Die gute Nachricht vorweg: Bevor Sie zu Medikamenten oder
verschreibungspflichtigen Mitteln greifen, gibt es eine ganze Reihe von
Stellschrauben, an denen Sie selbst drehen können. Ich habe für Sie
zusammengetragen, was tatsächlich einen Unterschied macht – und was eher Mythos
ist.
Warum wir überhaupt schwitzen
Schwitzen ist zunächst einmal kein Defekt, sondern eine der
wichtigsten Funktionen Ihres Körpers. Über die Schweißdrüsen reguliert der
Körper seine Temperatur – verdunstet der Schweiß auf der Haut, kühlt das den
Organismus ab. Ohne dieses System würden wir uns bei Anstrengung oder Hitze
innerlich überhitzen. Problematisch wird es erst, wenn das System überreagiert:
bei emotionalem Stress, bei bestimmten Speisen oder einfach bei manchen
Menschen von Natur aus stärker als bei anderen.
Wichtig zu wissen: Schwitzt jemand deutlich mehr, als es die
Situation erfordert, spricht man von Hyperhidrose. Das betrifft vor allem
Achseln, Hände, Füße oder das Gesicht und kann den Alltag spürbar belasten.
Wenn Sie den Eindruck haben, dass Ihr Schwitzen wirklich außergewöhnlich stark
ist, lohnt sich ein Gespräch mit einer Hautärztin oder einem Hautarzt –
dahinter können auch andere Ursachen stecken, die abgeklärt gehören. Die
folgenden Tipps richten sich an alle, die im Alltag etwas gegen normales bis leicht
verstärktes Schwitzen tun möchten.
1. Die richtige Kleidung macht mehr Unterschied, als man
denkt
Synthetische Stoffe wie Polyester fühlen sich oft angenehm
leicht an, halten Feuchtigkeit aber regelrecht auf der Haut fest und lassen sie
kaum verdunsten. Naturmaterialien wie Baumwolle, Leinen oder Merinowolle nehmen
Feuchtigkeit dagegen auf und geben sie nach außen ab. Wer zu starkem Schwitzen
neigt, sollte außerdem auf lockere statt enger Schnitte setzen – enge Kleidung
staut Wärme, weite Kleidung lässt Luft zirkulieren. Auch die Farbe spielt eine
Rolle: Dunkle Stoffe heizen sich in der Sonne stärker auf als helle.

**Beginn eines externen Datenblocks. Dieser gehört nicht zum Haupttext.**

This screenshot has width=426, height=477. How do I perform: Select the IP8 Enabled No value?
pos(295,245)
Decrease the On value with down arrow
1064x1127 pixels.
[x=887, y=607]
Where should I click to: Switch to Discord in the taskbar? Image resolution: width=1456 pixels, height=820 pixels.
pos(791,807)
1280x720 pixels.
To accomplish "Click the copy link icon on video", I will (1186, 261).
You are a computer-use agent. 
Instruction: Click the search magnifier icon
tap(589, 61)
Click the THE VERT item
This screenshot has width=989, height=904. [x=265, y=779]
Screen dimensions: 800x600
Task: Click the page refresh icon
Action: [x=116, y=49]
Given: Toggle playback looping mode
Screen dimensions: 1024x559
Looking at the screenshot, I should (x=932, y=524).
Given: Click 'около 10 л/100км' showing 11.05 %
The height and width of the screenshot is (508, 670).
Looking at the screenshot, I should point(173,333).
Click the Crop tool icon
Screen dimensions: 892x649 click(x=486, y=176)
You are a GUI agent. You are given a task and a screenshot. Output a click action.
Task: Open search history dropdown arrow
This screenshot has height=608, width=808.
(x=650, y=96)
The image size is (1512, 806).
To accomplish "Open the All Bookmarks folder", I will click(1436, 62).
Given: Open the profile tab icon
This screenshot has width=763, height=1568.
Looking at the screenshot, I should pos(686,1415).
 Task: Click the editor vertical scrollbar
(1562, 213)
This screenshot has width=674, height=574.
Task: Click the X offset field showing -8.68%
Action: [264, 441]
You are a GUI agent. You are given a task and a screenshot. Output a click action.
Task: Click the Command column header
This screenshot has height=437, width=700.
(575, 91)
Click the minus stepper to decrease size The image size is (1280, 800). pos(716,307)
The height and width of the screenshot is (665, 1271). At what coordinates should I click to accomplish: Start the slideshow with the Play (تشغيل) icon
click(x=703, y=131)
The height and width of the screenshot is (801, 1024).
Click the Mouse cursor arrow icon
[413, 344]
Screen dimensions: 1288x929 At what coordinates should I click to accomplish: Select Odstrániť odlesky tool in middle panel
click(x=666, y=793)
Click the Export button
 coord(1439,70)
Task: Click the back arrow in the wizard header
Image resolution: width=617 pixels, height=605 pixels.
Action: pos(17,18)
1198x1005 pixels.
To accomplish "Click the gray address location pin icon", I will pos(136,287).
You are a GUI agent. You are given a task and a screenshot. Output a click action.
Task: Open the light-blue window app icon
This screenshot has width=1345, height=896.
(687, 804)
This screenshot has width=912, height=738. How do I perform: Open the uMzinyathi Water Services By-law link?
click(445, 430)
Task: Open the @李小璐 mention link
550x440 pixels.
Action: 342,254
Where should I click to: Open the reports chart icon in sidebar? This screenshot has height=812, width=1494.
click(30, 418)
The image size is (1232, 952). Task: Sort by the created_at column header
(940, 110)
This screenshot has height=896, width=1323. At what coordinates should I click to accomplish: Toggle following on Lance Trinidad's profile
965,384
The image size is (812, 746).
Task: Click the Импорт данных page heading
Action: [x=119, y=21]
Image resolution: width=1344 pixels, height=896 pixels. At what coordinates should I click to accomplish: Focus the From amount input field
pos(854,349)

2. Salbeitee – ein echter Klassiker mit Substanz
Salbei gilt seit Generationen als das Hausmittel gegen
übermäßiges Schwitzen, und das nicht ohne Grund. Die im Salbei enthaltenen
Gerbstoffe wirken schweißhemmend. Am wirksamsten ist eine Kur: über einige Tage
hinweg zwei bis drei Tassen Salbeitee täglich trinken, am besten kalt abgekühlt
statt heiß, damit der Kreislauf nicht zusätzlich angeregt wird. Alternativ gibt
es Salbeiextrakt auch als Tropfen in der Apotheke, ganz ohne Rezeptpflicht.
3. Natürliche Deodorants statt klassischer
Antitranspirantien
Antitranspirantien mit Aluminiumsalzen verengen die Poren
und verringern so tatsächlich effektiv die Schweißmenge – über die
gesundheitliche Bewertung von Aluminium in Kosmetika wird allerdings seit
Jahren diskutiert, weshalb viele Menschen bewusst auf Alternativen setzen.
Deodorants auf Basis von Natron, Kokosöl oder ätherischen Ölen wie Teebaum-
oder Salbeiöl bekämpfen zwar nicht den Schweiß selbst, aber die Geruchsbildung
durch Bakterien – für die meisten Alltagssituationen reicht das völlig aus.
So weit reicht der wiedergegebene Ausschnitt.